Two women and one man: a triangle that has often been regarded as a situation more suitable for comedy than tragedy. No wonder Heywood needed two plays, for he was to include much more material, such as the appearance of the rebel Falconbridge (correctly Fauconberg), who incidentally hoped that he too might seduce Jane. Later in this two-part drama, Jane herself achieves great power through her closeness to the king, and rescues her husband and his associates from serious trouble; but the modern reader surely cannot accept the denouement: it includes too much suffering, with Jane and Matthew Shore finally dying in each other’s arms. It is difficult today to take it all seriously, but this love-in-death ending was to appeal to many later dramatists and their audiences.
However, the drama was a great success for over a century. There were other memorable plays at this period; in the anonymous Arden of Faversham and The Yorkshire Tragedy, the heroines were more important than the other characters, and the latter play was apparently based on a true crime of the period; these two dramas, plus King Edward IV, marked a new genre, the domestic tragedy. Shakespeare’s tragic lovers were all royal and seriously heroic, while the other lovers he created were usually aristocrats, or professional upper-middle-class people, rarely artisans or peasants and they were nearly always both of the same class. Many of the characters were still involved in the ever-present problem of arranged marriage. In The Merry Wives of Windsor Fenton, described as a ‘gentleman’, has to work hard to win Mistress Page as his wife, and when he is successful he reminds her father in the last scene of the play that he would not have treated his daughter well, he ‘would have married her most shamefully’, whereas he, Fenton, was marrying her for love, and sparing her ‘a thousand cursed hours’: she would not have been subjected to the virtual imprisonment in a boring home that Jane Shore, according to Drayton, had had to endure.

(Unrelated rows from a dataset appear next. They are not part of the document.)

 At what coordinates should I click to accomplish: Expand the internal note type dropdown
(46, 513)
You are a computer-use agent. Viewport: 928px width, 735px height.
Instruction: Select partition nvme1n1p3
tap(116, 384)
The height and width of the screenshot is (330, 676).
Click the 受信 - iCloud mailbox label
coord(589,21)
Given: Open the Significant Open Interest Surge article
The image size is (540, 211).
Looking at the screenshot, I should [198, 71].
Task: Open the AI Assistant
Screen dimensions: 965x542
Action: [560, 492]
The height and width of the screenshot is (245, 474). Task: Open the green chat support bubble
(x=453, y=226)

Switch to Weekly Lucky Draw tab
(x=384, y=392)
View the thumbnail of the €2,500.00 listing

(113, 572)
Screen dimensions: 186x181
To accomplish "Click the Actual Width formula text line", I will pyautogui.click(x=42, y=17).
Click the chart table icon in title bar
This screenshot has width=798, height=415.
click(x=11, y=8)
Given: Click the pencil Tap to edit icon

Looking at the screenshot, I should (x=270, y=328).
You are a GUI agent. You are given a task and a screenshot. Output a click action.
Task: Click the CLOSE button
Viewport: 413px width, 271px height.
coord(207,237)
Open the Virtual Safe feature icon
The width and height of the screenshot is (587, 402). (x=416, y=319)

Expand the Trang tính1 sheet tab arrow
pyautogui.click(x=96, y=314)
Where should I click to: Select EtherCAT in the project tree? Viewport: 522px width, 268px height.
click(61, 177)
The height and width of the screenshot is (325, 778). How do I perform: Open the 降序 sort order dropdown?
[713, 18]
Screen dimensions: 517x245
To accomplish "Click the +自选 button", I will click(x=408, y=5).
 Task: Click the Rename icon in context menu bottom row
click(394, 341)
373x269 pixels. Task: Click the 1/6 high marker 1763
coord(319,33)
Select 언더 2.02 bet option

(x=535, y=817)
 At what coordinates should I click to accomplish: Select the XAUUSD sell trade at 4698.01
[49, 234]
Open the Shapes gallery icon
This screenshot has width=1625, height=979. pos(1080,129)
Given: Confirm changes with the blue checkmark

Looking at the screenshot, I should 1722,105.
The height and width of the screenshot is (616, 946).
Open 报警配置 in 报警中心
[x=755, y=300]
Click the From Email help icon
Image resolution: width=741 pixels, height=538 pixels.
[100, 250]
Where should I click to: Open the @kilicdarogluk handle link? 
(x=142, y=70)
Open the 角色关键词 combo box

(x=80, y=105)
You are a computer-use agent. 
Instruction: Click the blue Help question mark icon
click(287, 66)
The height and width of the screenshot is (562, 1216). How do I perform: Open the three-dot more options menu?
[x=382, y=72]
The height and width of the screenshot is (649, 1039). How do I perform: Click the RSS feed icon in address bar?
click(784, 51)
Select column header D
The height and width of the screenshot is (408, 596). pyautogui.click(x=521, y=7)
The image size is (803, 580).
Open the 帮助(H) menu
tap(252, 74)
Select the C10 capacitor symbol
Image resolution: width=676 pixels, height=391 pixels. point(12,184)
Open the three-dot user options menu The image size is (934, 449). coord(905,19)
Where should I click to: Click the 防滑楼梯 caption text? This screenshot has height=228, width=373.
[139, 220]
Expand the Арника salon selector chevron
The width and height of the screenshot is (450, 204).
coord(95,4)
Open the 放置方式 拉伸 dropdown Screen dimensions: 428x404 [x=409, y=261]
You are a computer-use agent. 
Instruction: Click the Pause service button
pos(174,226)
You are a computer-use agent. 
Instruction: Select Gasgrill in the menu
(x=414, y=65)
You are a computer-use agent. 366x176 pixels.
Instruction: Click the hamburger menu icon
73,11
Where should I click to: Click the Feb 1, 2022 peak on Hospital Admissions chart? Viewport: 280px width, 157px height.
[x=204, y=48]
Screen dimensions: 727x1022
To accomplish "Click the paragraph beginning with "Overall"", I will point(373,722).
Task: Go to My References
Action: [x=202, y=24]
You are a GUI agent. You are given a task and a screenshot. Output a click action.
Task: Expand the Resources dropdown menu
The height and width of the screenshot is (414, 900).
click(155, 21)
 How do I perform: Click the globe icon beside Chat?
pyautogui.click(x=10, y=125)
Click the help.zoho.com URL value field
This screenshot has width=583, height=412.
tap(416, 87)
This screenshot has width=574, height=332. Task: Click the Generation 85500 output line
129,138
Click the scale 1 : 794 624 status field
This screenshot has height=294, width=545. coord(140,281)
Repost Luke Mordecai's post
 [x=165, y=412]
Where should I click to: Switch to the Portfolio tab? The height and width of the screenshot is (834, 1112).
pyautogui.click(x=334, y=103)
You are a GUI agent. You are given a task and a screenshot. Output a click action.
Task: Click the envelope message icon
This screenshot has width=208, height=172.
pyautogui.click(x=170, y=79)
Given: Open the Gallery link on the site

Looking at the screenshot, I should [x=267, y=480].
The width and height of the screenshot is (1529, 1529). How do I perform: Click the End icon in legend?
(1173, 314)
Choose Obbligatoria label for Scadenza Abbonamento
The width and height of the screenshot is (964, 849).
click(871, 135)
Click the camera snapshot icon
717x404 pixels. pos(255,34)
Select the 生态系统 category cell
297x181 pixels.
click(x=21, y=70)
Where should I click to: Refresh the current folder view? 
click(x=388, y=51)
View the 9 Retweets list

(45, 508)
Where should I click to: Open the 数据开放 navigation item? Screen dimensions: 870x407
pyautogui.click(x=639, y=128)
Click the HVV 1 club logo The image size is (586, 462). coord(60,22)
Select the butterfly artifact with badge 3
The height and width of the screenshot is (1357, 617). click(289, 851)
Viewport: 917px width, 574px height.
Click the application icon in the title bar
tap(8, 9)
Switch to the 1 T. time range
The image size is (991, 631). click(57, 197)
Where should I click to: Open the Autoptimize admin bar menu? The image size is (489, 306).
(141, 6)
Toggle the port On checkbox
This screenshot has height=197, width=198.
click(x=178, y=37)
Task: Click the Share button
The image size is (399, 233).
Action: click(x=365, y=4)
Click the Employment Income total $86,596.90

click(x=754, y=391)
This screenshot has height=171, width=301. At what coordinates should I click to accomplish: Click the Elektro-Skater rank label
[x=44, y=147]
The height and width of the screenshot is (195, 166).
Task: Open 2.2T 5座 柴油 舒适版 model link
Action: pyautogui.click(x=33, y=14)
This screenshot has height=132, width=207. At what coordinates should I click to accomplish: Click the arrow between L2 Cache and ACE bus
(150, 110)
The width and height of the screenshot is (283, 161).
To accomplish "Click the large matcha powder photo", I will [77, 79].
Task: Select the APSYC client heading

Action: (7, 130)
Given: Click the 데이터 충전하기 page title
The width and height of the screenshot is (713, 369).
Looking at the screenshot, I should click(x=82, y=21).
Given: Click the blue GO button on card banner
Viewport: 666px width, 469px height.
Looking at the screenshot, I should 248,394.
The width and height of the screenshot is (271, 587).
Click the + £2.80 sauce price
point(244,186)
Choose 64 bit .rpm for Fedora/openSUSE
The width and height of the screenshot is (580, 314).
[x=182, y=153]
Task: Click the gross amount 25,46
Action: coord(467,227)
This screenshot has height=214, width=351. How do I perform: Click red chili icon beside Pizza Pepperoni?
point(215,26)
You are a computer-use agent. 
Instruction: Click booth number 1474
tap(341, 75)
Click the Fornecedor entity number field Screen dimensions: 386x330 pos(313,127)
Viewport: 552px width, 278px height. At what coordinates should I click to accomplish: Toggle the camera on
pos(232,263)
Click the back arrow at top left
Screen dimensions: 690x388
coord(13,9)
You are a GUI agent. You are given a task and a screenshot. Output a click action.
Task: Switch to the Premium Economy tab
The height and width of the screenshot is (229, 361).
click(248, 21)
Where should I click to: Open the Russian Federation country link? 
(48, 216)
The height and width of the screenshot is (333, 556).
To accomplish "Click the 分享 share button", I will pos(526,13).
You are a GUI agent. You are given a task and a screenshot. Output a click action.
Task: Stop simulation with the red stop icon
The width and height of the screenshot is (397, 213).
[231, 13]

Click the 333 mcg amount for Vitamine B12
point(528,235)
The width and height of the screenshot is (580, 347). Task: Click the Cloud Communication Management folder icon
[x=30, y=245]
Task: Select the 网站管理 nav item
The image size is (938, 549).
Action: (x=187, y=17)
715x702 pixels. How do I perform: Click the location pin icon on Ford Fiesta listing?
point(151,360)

Social change was obviously imminent and in the early twenty-first century Richard Helgerson, in his absorbing study Adulterous Alliances, saw the importance of women’s roles in what was developing into ‘female complaint’, followed in the eighteenth century by the ‘she-tragedy’. Helgerson pointed out that Heywood’s play was important to a changing public who were shocked to hear about ‘a royal man in illicit relation to a bourgeois woman’: that was new. The Jane Shore situation had not been forgotten, because it caused violent reaction: ‘Invading the exclusively ruling class and masculine domains of social history,’ Helgerson continued, ‘de casibus lament, national history play, and classical tragedy, that story has provoked repeated hostility. But,’ he went on, ‘it has also remade those generic domains in its own image and, in so doing, has helped remake the culture from which they arose. Tears that were shed over Jane Shore prepared the way for a world in which urban merchants, like the Londoners Jane came from, would take the place of kings, a world in which the middle class would have other luxuries than the luxury of grief.’4
So Jane, who had taken some risky independent action on her own, was seen as responsible, over-responsible perhaps, for the social change that was now clearly on its way. Did the changing situation and the treatment of women in imaginative works provide an unexpected hint of democracy to come? Perhaps it was the first stage, a step towards the modern world. Heywood’s play had certainly transformed Edward IV and his queen into ordinary domestic mortals, but Edward had not yet lost all the autocratic attitudes of monarchy: ‘Jane, in the evening I will send for thee,’ he announced as he left her, giving her a ‘true-love kiss’: he did not intend to come to the Shore house to claim her, and he was not yet relinquishing his kingly rights.